BEGIN Page text

I also do not consider your more restrictive model any less compatable 
with the specs than the general model. There is ambiguity there. The
choice must be based on which offers greater benefit. I think the greater
benefit of the general model has been demonstrated.

If I need to access information (a representation) of that dog
using your approach, I am forced to always do so indirectly, via
the identity of some other resource, rather than directly via
the identity of the dog itself.

As an engineer, and also from real-world experience deploying
real semantic web applications, I find that unacceptable. 

Yes, the semantic web does indeed care about the difference between
a dog and a picture of a dog, *BUT* the semantic web does not care
one bit about the nature of the URIs used to identify those resources!

The semantic web does not in any way *prefer* that URIs are only
ever used to identify information resources whereas URIrefs with
fragment identifiers are used to identify other kinds of resources.

All that matters to the semantic web is that (a) distinct URIs are
used to identify distinct resources and (b) knowledge about resources
is available in some efficient and trustworthy manner. 

The web is certainly expected to be a primary means to
to publish/access knowledge about resources, and fortunately,
semantic web agents can presume that a given URI is taken to identify
the same resource both in RDF statements and for accessing representations
of that resource on the web.

END Page text

● Direction 1
Reproduce the passage on semantic web URIs word for word, in full.

BEGIN Data extract

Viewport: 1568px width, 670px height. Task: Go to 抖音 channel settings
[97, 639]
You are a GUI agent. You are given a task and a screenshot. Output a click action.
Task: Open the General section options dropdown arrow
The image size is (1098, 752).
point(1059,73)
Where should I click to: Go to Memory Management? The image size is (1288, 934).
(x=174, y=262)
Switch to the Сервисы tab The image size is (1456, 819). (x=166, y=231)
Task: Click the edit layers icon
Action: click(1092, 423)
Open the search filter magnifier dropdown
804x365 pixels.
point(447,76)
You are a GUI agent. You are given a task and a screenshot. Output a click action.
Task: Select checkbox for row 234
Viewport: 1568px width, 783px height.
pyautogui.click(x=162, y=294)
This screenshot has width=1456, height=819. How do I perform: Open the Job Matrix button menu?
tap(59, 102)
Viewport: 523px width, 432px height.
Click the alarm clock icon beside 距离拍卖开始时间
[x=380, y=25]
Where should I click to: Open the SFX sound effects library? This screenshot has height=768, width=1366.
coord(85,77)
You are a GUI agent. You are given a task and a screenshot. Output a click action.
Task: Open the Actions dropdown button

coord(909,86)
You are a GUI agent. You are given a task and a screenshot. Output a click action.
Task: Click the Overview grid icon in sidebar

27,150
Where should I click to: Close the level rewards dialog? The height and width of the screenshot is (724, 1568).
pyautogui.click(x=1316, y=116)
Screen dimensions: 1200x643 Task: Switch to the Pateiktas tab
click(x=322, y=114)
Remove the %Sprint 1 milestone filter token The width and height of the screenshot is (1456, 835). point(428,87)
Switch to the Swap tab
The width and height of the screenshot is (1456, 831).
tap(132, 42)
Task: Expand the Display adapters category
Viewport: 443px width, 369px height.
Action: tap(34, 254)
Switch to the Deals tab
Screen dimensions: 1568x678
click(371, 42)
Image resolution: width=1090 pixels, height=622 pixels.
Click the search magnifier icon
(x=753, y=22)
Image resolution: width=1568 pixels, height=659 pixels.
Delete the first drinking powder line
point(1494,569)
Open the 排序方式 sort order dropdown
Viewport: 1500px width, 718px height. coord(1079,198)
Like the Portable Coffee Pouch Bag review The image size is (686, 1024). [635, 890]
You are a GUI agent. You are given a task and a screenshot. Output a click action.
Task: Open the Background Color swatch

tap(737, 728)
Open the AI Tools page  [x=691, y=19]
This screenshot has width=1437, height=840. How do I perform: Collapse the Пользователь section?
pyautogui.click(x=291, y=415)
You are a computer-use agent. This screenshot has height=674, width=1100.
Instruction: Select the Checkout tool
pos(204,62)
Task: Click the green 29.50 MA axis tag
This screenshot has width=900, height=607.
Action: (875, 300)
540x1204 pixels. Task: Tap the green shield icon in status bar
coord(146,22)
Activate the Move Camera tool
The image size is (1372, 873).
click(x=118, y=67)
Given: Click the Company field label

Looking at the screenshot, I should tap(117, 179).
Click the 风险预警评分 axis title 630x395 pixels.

END Data extract

● Direction 2
Render the entries from their first line through the line containing "point(447,76)" as a numbered list, skipping blank lines.

● Task solution 1
I also do not consider your more restrictive model any less compatable 
with the specs than the general model. There is ambiguity there. The
choice must be based on which offers greater benefit. I think the greater
benefit of the general model has been demonstrated.

If I need to access information (a representation) of that dog
using your approach, I am forced to always do so indirectly, via
the identity of some other resource, rather than directly via
the identity of the dog itself.

As an engineer, and also from real-world experience deploying
real semantic web applications, I find that unacceptable. 

Yes, the semantic web does indeed care about the difference between
a dog and a picture of a dog, *BUT* the semantic web does not care
one bit about the nature of the URIs used to identify those resources!

The semantic web does not in any way *prefer* that URIs are only
ever used to identify information resources whereas URIrefs with
fragment identifiers are used to identify other kinds of resources.

All that matters to the semantic web is that (a) distinct URIs are
used to identify distinct resources and (b) knowledge about resources
is available in some efficient and trustworthy manner. 

The web is certainly expected to be a primary means to
to publish/access knowledge about resources, and fortunately,
semantic web agents can presume that a given URI is taken to identify
the same resource both in RDF statements and for accessing representations
of that resource on the web.

● Task solution 2
1. Viewport: 1568px width, 670px height. Task: Go to 抖音 channel settings
2. [97, 639]
3. You are a GUI agent. You are given a task and a screenshot. Output a click action.
4. Task: Open the General section options dropdown arrow
5. The image size is (1098, 752).
6. point(1059,73)
7. Where should I click to: Go to Memory Management? The image size is (1288, 934).
8. (x=174, y=262)
9. Switch to the Сервисы tab The image size is (1456, 819). (x=166, y=231)
10. Task: Click the edit layers icon
11. Action: click(1092, 423)
12. Open the search filter magnifier dropdown
13. 804x365 pixels.
14. point(447,76)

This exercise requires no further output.